My mother might have done, as far as temper was concerned, but she wanted what grandmother called the “needcessary birr.” Besides which she had more than enough to do in caring for her own house, mending my father’s clothes and misinforming the public as to Post Office regulations. On the whole, though she loved her married daughter, I think Mary Lyon was not a little sorry for my father, John MacAlpine, in his choice of a housekeeper. I could see this by the occasional descents she made upon our house, and the way she had of going about the rooms, setting things to rights, silent save for a running comment of soft sniffs upon the nose of contempt—the while my mother, after a sympathetic glance at me, devoted herself to silent prayer that grandmother would not light upon anything very bad.
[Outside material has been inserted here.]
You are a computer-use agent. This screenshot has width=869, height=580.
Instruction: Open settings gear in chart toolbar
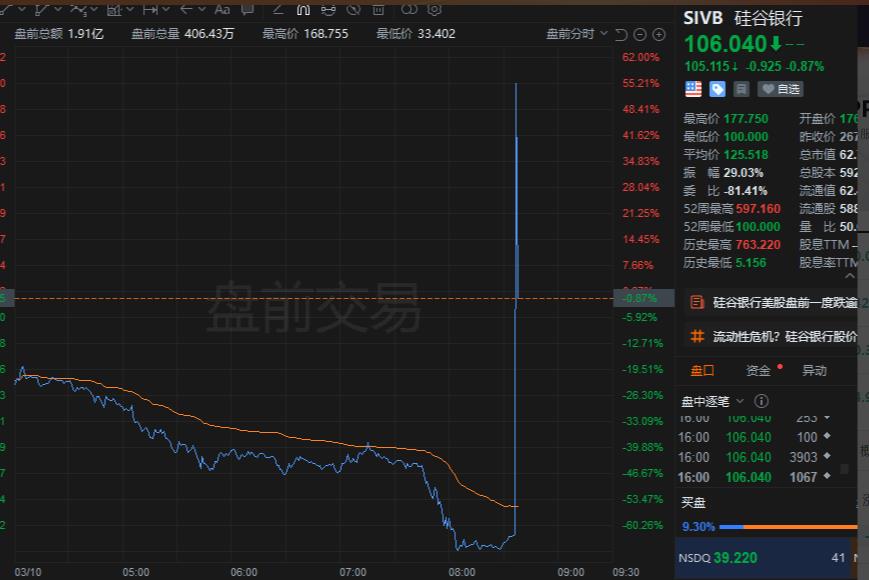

With my grandmother, to fail in the due ordering of a house was a cardinal sin. And my poor mother sinned, not indeed by intention, hardly even in labour, but in that appearance of easy perfection, which in a household is the result of excellent plans thoroughly and timeously carried out. She was apt to be found late of an afternoon in a chair with a book—and the dinner dishes still unwashed. Then Agnes Anne, my sister, would come in without a word. Her school frock would be quickly shrouded under a great coarse apron. If I happened to be within doors I was beckoned to assist. If not, not—and Agnes Anne did them herself while my mother slept on.

But I do not think that grandmother knew this, for she very generally ignored Agnes Anne altogether, having a decided preference for boys in a family. It fell out, therefore, that when she came a little shamefacedly to consult my father, as she sometimes did in days of difficulty—for under a show of contempt she often really submitted to his judgment—it was given to Agnes Anne to say suddenly, “Let me go to Marnhoul, grandmother!” If Balaam’s ass (or say, Crazy), had spoken these words, grandmother could not have been more astonished.

More so still when John MacAlpine nodded approval.

“Yes, let the lassie go—let her put her hand to the work. The burden cannot be too soon laid on young shoulders—that is, if they are strong enough.”